Estimation of milk production efficiency of dairy cow farms in Embu and Meru counties of Kenya
Mugambi David Kimenchu
Gitunu, A. M.M.
MetadataShow full item record
This study aimed at determining the technical and cost efficiencies of dairy cow farms in Embu and Meru counties of Kenya, as indicators of milk access potential. Data were collected from 135 randomly sampled farms in 2010. The sample size was determined using the Cochran’s (1977) formula. Data were collected using semi-structured questionnaires, after which they were entered into the excel spreadsheets and edited.Stochastic frontier production and cost functions were estimated using the maximum likelihood estimation (MLE) technique. Results revealed that the number of lactating cows and the amounts of roughages, concentrates, and mineral supplements were the major factors influencing milk output, while the prices of roughages and labour caused most variation in the production cost. The mean farmers’ technical and cost efficiency indices were 0.837 and 1.044, respectively.
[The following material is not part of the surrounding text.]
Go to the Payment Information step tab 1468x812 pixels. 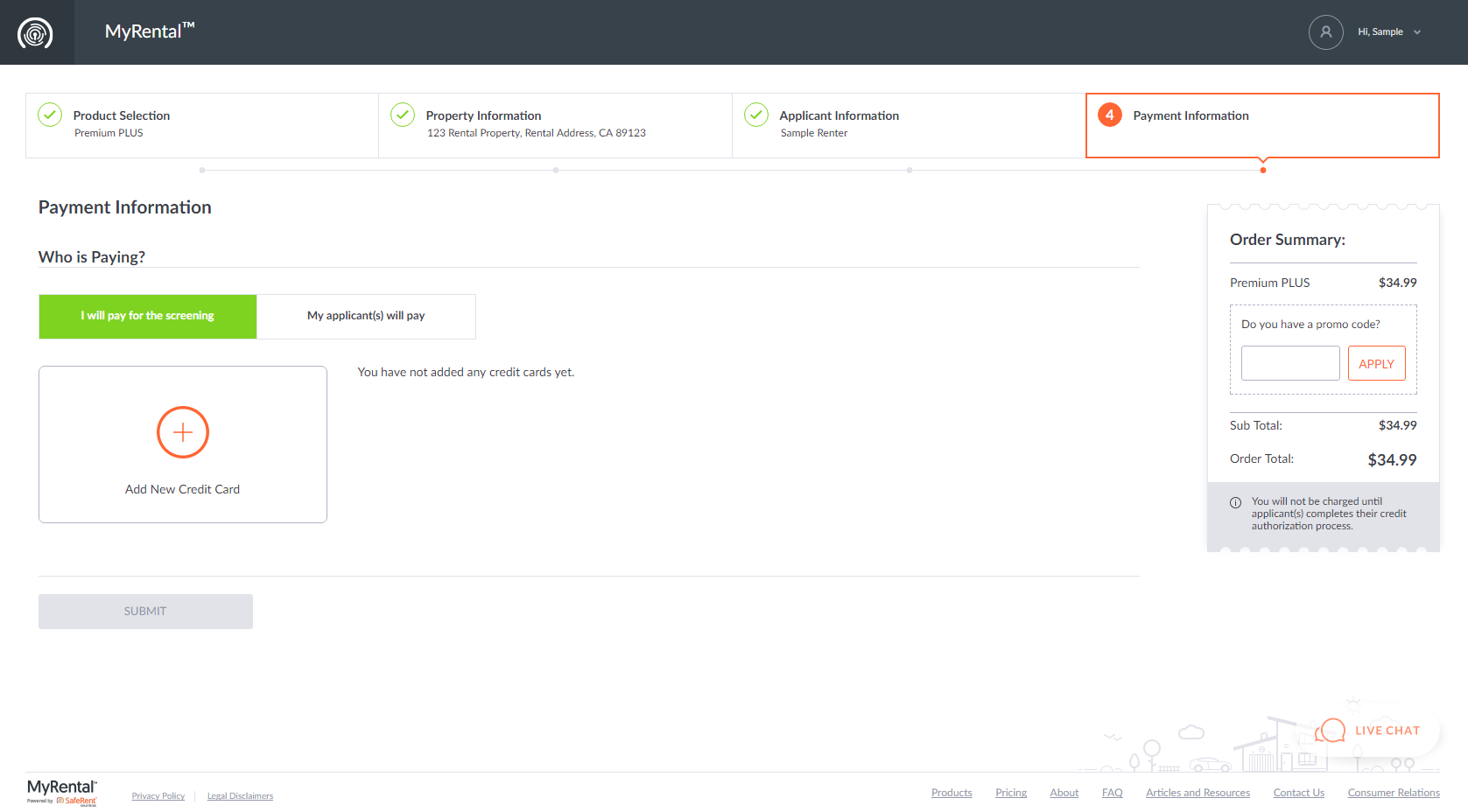(1261, 125)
The function coefficient of the production model was 2.11. These results implied that milk production could be increased by 16.3% through better use of available resources given the current state of technology without extra cost, while the cost of milk production could be decreased by about 4.4% without decreasing output. It was concluded that optimization of farm efficiencies while taking advantage of economies of scale through increased production inputs could be part of short-term measures to address the challenges facing smallholder dairy farming. The researchers require identifying inefficiency determinants and ensuring stakeholder involvement in the process to enhance adoption of the outputs. The policy makers should discourage sub-division of agricultural land while concurrently promoting enterprise specialization, support approaches to make feed concentrates, mineral supplements and chaff-cutters affordable, and emphasize on the reduction in cost of production.